For each use case, the architecture of ADS is determined by the consumer, depending on the tasks. The high-level architecture view of one of the options of ADS is shown below.

ADS architecture

Kafka

Every named topic in Kafka consists of one or more partitions distributed among brokers within one ADS cluster.
When a new message is added to a topic, it is written to one of that topic’s partitions. Messages with the same keys are always written to the same partition, thereby guaranteeing the sequence or order of writing and reading.
To ensure data integrity, each partition in Kafka can be replicated multiple times. This ensures that there are multiple copies of the message stored on different brokers.
Every partition has a leader — a broker that works with clients. It is the leader that works with the producers and generally gives messages to the consumers.

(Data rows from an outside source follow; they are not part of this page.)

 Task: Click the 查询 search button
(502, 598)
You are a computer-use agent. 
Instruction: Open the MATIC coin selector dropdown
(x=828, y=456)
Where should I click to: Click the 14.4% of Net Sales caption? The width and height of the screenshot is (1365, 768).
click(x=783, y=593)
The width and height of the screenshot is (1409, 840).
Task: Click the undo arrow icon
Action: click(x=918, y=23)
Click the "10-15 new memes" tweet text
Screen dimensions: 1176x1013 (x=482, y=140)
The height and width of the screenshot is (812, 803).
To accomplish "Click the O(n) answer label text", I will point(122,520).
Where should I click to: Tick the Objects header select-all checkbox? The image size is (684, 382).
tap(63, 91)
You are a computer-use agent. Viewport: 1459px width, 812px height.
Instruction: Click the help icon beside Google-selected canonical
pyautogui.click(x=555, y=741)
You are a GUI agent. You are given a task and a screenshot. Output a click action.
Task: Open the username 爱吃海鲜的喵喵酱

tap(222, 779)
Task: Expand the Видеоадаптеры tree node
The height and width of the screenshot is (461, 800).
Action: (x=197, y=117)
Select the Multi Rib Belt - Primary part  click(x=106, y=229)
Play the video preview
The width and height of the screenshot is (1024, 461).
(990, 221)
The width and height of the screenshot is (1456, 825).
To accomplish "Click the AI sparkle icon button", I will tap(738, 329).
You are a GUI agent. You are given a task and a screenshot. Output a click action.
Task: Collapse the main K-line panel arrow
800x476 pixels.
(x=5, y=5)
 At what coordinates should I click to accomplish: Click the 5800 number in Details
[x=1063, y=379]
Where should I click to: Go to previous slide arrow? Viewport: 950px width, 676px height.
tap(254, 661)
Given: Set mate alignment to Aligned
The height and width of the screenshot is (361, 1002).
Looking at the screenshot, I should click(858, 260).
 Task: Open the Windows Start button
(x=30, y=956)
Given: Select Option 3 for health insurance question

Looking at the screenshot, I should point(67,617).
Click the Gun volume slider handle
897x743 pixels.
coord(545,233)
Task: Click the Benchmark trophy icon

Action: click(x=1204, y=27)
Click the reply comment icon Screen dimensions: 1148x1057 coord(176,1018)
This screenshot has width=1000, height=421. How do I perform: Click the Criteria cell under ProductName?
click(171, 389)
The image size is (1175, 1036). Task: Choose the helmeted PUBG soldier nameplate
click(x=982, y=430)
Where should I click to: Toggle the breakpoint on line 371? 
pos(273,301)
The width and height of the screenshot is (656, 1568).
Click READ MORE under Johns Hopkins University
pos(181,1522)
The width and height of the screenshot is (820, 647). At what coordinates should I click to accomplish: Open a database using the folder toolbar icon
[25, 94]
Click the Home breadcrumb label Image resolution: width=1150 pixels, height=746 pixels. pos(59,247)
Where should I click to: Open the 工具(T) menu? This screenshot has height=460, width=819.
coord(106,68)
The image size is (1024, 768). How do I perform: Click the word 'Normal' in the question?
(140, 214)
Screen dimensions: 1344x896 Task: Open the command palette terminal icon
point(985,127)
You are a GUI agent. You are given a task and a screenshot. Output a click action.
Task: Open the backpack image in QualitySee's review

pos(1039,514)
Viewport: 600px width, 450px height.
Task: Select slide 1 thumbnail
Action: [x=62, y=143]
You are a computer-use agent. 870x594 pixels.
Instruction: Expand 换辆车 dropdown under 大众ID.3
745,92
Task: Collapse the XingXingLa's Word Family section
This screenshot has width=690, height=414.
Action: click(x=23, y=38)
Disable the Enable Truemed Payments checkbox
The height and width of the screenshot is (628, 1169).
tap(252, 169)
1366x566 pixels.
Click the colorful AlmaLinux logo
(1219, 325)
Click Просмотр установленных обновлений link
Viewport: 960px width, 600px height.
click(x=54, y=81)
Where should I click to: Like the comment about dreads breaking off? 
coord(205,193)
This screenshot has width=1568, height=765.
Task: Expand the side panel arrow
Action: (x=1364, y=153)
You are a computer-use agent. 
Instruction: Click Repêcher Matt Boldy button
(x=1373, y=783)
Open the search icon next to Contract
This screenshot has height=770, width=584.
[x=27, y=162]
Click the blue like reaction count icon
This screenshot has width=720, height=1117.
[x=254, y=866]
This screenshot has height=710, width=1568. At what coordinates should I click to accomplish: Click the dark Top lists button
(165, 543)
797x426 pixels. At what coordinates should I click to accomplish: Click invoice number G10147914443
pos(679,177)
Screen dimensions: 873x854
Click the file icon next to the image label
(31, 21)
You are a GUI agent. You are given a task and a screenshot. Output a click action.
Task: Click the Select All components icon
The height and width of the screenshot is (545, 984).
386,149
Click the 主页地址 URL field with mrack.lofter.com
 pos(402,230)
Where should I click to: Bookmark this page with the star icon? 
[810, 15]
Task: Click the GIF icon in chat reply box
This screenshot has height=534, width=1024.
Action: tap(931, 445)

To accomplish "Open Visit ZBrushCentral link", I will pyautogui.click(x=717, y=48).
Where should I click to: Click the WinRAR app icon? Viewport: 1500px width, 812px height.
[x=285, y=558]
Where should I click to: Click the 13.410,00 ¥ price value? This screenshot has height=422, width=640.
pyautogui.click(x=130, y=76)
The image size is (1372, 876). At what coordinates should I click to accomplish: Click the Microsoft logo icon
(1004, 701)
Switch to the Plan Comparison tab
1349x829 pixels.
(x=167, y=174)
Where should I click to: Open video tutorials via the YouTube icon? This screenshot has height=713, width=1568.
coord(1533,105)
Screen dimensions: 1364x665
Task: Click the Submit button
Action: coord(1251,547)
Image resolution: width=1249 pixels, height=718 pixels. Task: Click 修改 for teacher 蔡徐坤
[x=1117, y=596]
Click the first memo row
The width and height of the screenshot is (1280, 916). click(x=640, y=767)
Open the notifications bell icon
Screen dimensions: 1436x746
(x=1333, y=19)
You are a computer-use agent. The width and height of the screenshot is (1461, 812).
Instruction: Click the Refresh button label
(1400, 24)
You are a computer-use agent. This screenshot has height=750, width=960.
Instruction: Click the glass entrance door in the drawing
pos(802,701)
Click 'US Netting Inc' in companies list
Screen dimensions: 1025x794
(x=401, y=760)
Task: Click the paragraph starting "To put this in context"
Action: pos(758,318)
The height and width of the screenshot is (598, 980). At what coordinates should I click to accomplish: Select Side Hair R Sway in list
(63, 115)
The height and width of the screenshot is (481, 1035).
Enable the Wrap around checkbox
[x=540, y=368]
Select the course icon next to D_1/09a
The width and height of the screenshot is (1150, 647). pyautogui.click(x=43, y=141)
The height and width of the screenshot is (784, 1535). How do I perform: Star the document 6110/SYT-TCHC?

Messages are always sent to the leader and, in general, are read from the leader.
For scalably and reliably streaming data between Kafka and other data systems Kafka Connect is used. Kafka Connect can ingest entire databases or collect metrics from all your application servers into Kafka topics, and can also deliver data from Kafka topics, for example, into data analysis and retrieval systems (ADLS) or database management system (ADB).
Confluent Schema Registry ensures schemas compatibility between Kafka producer and consumer.

ZooKeeper

ZooKeeper decides which of the brokers is the controller (i.e. the broker responsible for choosing the partition leaders). It also determines the state of the partition leaders and their replicas.
ZooKeeper also acts as a consistent metadata storage and distributed log service. In the event of a broker crash, it is in ZooKeeper that the controller will write information about new partition leaders.

NiFi

To work with stream files, NiFi uses a lot of handlers (processors) — separate code fragments to perform a specific operation with stream files.
Every Kafka consumer is part of a Consumer Group that is configured by the ConsumeKafka processor in NiFi with a specific Kafka broker and group name.
Every Consumer Group has a unique name and is registered by brokers in the Kafka cluster. Data from the same topic can be read by multiple Consumer Groups at the same time.
When several consumers read data from Kafka and they are members of the same group, each of them receives messages from different topic partitions, thus distributing the load. NiFi in this case acts as a Kafka consumer and implements all the data processing logic.
It is also possible to transfer data from Kafka to another system using NiFi.
The NiFi web user interface allows development, management and monitoring in a single interface.

API

Producer API allows an application to publish a message stream to one or more topics of the Kafka platform.
Consumer API allows an application to subscribe to one or more topics and process the post streams that belong to them.
Streams API allows an application to act as a stream processor. It consumes an input data stream from one or more topics and creates an output data stream for one or more topics as well. Thus Streams API effectively converts input streams into output streams.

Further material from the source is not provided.